Problem requirements
After locating the line that contains "Technical support [menuitem] (86, 2391)" in the following entries, reproduce it and each later line exactly, including the last.
### The data
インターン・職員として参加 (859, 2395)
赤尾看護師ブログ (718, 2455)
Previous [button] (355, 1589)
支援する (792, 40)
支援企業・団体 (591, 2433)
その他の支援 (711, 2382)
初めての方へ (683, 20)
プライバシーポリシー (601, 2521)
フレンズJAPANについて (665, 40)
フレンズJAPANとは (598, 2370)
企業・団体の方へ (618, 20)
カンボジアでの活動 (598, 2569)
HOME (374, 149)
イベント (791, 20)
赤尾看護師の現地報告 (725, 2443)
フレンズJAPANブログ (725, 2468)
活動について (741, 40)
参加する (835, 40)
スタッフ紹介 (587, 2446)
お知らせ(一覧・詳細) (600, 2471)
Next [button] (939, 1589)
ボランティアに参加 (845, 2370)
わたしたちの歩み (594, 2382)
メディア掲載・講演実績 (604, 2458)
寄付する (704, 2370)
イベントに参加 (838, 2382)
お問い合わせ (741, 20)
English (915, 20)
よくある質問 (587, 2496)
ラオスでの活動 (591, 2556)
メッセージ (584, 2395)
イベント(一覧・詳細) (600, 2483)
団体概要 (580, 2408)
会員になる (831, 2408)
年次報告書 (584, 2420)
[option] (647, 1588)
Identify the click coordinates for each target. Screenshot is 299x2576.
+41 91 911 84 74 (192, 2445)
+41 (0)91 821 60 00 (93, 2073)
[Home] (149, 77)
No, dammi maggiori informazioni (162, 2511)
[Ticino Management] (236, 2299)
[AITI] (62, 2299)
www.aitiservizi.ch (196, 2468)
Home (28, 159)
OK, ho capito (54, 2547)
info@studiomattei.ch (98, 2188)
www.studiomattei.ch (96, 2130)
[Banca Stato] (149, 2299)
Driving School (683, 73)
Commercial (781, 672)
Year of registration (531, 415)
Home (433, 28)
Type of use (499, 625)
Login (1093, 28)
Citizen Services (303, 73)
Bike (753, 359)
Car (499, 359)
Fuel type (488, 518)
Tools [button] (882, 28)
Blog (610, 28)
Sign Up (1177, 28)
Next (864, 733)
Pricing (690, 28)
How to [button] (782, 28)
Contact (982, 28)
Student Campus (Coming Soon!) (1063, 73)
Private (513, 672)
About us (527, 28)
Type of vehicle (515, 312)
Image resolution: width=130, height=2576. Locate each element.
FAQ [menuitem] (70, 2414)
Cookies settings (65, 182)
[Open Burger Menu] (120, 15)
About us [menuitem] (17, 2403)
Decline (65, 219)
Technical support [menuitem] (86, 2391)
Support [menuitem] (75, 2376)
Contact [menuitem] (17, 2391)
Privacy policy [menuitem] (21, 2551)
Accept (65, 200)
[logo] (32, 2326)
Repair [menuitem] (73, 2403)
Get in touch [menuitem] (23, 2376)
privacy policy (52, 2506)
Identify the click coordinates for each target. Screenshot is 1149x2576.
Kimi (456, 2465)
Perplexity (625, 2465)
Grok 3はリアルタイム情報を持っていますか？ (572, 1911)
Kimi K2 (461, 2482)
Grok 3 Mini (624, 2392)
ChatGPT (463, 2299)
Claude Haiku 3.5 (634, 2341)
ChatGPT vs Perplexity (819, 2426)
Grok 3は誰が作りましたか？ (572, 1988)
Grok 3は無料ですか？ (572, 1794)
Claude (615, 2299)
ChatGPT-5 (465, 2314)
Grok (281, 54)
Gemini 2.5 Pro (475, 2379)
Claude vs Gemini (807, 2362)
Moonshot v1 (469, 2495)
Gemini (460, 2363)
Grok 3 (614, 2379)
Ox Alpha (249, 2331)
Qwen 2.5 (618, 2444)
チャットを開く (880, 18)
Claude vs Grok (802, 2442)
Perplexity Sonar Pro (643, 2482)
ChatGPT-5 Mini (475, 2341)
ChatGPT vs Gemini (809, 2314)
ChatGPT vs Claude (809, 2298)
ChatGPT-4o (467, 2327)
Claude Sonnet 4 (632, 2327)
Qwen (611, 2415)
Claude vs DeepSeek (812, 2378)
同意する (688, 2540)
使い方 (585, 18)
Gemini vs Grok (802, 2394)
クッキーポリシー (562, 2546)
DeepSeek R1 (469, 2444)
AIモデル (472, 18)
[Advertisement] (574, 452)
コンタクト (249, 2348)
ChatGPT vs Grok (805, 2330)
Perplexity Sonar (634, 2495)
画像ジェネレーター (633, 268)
######
Result
Technical support [menuitem] (86, 2391)
Support [menuitem] (75, 2376)
Contact [menuitem] (17, 2391)
Privacy policy [menuitem] (21, 2551)
Accept (65, 200)
[logo] (32, 2326)
Repair [menuitem] (73, 2403)
Get in touch [menuitem] (23, 2376)
privacy policy (52, 2506)
Identify the click coordinates for each target. Screenshot is 1149x2576.
Kimi (456, 2465)
Perplexity (625, 2465)
Grok 3はリアルタイム情報を持っていますか？ (572, 1911)
Kimi K2 (461, 2482)
Grok 3 Mini (624, 2392)
ChatGPT (463, 2299)
Claude Haiku 3.5 (634, 2341)
ChatGPT vs Perplexity (819, 2426)
Grok 3は誰が作りましたか？ (572, 1988)
Grok 3は無料ですか？ (572, 1794)
Claude (615, 2299)
ChatGPT-5 (465, 2314)
Grok (281, 54)
Gemini 2.5 Pro (475, 2379)
Claude vs Gemini (807, 2362)
Moonshot v1 (469, 2495)
Gemini (460, 2363)
Grok 3 (614, 2379)
Ox Alpha (249, 2331)
Qwen 2.5 (618, 2444)
チャットを開く (880, 18)
Claude vs Grok (802, 2442)
Perplexity Sonar Pro (643, 2482)
ChatGPT-5 Mini (475, 2341)
ChatGPT vs Gemini (809, 2314)
ChatGPT vs Claude (809, 2298)
ChatGPT-4o (467, 2327)
Claude Sonnet 4 (632, 2327)
Qwen (611, 2415)
Claude vs DeepSeek (812, 2378)
同意する (688, 2540)
使い方 (585, 18)
Gemini vs Grok (802, 2394)
クッキーポリシー (562, 2546)
DeepSeek R1 (469, 2444)
AIモデル (472, 18)
[Advertisement] (574, 452)
コンタクト (249, 2348)
ChatGPT vs Grok (805, 2330)
Perplexity Sonar (634, 2495)
画像ジェネレーター (633, 268)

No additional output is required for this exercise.